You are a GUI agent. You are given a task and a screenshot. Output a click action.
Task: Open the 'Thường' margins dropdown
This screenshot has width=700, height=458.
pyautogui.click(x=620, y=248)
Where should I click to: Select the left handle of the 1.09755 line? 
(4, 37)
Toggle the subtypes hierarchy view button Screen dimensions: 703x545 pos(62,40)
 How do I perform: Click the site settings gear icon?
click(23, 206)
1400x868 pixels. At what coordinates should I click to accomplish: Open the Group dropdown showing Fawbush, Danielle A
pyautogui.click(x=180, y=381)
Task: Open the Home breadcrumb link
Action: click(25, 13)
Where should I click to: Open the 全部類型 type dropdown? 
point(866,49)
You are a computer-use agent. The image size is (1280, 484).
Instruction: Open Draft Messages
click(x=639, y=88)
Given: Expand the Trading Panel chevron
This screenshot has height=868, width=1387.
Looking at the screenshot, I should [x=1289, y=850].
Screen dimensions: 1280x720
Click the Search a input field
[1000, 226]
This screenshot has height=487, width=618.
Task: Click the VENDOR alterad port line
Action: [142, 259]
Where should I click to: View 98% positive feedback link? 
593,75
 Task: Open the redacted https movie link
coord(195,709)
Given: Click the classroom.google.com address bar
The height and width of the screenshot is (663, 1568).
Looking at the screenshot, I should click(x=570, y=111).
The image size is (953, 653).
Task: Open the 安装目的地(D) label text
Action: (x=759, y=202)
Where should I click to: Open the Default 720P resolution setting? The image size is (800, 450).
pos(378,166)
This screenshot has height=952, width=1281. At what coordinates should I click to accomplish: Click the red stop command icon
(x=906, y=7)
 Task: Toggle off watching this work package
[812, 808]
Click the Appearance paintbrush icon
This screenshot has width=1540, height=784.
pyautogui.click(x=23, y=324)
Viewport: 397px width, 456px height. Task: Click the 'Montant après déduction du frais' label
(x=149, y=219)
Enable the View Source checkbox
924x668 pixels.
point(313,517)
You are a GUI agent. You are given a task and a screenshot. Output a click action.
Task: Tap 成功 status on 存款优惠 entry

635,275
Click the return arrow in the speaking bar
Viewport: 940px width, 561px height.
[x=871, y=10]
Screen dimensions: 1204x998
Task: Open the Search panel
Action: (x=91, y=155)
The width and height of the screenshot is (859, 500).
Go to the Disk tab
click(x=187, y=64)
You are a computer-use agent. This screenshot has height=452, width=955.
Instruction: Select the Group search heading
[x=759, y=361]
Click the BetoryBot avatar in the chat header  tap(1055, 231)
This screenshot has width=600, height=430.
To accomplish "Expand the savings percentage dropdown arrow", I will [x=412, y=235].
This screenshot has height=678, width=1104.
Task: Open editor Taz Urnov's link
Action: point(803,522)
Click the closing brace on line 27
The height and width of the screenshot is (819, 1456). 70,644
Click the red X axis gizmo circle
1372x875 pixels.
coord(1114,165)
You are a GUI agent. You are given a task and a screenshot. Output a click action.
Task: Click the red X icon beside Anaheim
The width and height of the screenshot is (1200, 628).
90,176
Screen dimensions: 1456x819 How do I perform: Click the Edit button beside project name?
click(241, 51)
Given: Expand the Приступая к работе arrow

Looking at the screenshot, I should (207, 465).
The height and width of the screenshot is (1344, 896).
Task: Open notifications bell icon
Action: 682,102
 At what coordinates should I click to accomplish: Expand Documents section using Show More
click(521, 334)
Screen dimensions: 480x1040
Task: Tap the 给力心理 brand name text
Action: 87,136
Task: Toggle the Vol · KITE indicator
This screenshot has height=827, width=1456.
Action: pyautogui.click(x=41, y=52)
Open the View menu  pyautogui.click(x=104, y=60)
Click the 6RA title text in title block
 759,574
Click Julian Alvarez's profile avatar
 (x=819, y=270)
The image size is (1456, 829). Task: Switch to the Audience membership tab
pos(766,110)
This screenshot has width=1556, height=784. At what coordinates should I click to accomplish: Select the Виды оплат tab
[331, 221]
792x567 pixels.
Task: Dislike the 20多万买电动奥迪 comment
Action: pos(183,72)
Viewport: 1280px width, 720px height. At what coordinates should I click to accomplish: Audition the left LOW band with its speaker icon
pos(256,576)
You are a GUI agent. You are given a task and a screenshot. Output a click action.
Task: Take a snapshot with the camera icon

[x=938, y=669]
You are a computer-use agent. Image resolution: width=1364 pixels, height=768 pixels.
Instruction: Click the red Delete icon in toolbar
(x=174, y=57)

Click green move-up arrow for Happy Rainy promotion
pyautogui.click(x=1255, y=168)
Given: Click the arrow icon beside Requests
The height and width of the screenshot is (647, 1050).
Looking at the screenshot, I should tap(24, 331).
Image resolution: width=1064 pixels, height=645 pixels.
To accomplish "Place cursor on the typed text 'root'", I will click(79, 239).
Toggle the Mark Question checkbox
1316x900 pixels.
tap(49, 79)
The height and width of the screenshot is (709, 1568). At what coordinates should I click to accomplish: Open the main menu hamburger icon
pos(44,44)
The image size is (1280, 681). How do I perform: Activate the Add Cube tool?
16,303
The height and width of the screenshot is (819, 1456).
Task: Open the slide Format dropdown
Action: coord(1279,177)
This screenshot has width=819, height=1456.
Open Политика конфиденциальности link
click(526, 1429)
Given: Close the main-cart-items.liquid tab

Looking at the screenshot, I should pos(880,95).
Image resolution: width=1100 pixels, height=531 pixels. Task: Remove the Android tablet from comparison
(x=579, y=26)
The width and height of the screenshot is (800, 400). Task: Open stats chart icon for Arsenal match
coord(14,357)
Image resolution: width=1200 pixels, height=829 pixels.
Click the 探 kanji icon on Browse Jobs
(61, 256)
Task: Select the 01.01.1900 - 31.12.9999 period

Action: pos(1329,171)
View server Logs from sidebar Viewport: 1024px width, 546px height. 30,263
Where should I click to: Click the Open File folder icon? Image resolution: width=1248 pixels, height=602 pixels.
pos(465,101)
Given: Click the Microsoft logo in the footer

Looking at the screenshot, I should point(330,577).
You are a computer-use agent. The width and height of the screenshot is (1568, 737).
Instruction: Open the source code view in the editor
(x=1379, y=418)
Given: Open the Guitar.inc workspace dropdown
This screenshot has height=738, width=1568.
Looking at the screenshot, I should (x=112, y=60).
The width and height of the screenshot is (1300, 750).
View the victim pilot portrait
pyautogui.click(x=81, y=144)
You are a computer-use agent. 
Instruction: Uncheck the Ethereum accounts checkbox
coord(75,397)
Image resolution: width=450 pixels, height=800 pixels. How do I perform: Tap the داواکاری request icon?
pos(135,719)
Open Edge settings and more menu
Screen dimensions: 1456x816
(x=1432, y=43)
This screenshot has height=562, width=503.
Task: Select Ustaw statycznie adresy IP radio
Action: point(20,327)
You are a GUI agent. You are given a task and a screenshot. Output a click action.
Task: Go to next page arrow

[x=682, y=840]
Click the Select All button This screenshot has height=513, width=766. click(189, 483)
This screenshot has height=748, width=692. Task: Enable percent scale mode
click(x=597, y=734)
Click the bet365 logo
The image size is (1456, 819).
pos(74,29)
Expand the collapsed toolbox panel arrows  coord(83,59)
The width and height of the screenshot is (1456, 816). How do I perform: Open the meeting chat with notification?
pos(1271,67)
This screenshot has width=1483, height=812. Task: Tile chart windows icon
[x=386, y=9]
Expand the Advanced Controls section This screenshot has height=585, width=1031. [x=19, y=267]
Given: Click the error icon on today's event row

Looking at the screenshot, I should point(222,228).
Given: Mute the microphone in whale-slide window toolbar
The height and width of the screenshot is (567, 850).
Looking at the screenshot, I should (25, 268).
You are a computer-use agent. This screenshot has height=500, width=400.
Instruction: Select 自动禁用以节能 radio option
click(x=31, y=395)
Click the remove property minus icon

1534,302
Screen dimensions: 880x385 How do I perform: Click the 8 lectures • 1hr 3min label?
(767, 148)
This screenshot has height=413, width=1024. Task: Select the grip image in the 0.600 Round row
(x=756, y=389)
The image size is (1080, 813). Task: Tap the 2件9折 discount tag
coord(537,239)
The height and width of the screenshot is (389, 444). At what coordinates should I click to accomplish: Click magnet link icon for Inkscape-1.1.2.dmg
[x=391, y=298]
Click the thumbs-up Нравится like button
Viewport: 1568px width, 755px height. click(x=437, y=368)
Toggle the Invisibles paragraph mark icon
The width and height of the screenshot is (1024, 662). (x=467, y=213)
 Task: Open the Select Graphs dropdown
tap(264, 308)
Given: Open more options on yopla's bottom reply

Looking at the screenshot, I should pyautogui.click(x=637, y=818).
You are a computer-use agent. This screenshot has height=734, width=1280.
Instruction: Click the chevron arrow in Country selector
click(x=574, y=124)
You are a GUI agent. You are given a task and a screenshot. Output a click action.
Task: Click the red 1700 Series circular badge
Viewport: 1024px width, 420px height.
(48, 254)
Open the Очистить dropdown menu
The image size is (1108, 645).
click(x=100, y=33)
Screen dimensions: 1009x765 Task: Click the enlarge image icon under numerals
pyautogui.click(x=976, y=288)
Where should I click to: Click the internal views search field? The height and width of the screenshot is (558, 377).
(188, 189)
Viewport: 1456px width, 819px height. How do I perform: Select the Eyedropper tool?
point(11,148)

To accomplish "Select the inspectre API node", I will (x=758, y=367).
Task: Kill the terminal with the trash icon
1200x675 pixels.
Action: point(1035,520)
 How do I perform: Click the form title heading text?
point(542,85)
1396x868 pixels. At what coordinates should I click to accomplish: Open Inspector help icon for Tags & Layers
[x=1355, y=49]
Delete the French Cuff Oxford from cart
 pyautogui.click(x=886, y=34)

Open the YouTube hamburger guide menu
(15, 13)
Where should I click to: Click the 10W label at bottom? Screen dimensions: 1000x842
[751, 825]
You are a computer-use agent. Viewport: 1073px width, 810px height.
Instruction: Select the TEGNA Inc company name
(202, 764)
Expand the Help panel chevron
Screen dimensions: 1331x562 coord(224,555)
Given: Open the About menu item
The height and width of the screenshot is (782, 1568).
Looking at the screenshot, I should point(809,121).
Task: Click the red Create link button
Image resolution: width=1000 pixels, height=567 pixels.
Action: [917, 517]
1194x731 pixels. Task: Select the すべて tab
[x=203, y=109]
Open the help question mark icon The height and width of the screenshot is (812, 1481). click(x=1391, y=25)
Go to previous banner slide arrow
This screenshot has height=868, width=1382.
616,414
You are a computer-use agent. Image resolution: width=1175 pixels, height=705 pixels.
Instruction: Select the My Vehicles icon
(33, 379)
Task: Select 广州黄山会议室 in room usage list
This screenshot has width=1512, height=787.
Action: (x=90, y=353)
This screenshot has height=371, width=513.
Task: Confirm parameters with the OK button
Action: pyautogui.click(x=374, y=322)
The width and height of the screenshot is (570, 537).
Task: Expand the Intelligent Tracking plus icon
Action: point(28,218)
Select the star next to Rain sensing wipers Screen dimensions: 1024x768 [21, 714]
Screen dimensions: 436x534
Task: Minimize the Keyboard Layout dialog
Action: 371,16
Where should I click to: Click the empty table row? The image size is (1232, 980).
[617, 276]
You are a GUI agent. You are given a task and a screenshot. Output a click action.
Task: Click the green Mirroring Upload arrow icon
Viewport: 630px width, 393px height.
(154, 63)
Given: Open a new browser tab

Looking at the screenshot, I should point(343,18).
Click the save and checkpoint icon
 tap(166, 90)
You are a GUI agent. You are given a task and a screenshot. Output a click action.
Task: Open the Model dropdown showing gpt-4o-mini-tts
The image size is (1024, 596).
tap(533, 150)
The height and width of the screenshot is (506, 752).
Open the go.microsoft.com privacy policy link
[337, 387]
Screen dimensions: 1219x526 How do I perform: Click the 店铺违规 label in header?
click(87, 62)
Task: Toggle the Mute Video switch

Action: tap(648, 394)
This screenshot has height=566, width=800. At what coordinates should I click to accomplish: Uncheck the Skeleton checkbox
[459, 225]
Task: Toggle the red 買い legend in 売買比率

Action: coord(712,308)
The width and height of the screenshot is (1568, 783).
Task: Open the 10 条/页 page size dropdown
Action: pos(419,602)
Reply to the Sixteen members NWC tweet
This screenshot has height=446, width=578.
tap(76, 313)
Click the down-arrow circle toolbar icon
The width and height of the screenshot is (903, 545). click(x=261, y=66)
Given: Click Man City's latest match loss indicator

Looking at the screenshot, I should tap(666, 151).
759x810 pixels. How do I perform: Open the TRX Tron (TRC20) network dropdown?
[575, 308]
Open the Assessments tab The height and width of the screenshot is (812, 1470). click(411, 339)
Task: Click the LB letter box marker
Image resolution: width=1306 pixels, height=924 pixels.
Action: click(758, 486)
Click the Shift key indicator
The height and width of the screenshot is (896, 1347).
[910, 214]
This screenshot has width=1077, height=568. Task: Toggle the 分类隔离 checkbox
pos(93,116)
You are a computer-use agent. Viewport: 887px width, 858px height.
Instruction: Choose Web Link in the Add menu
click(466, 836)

§

Exercise brief:
Copy the rows verbatim, starting at the line that contains "1400x868 pixels. At" and stopping after the line that contains "coord(195,709)".

Answer below:
1400x868 pixels. At what coordinates should I click to accomplish: Open the Group dropdown showing Fawbush, Danielle A
pyautogui.click(x=180, y=381)
Task: Open the Home breadcrumb link
Action: click(25, 13)
Where should I click to: Open the 全部類型 type dropdown? 
point(866,49)
You are a computer-use agent. The image size is (1280, 484).
Instruction: Open Draft Messages
click(x=639, y=88)
Given: Expand the Trading Panel chevron
This screenshot has height=868, width=1387.
Looking at the screenshot, I should [x=1289, y=850].
Screen dimensions: 1280x720
Click the Search a input field
[1000, 226]
This screenshot has height=487, width=618.
Task: Click the VENDOR alterad port line
Action: [142, 259]
Where should I click to: View 98% positive feedback link? 
593,75
 Task: Open the redacted https movie link
coord(195,709)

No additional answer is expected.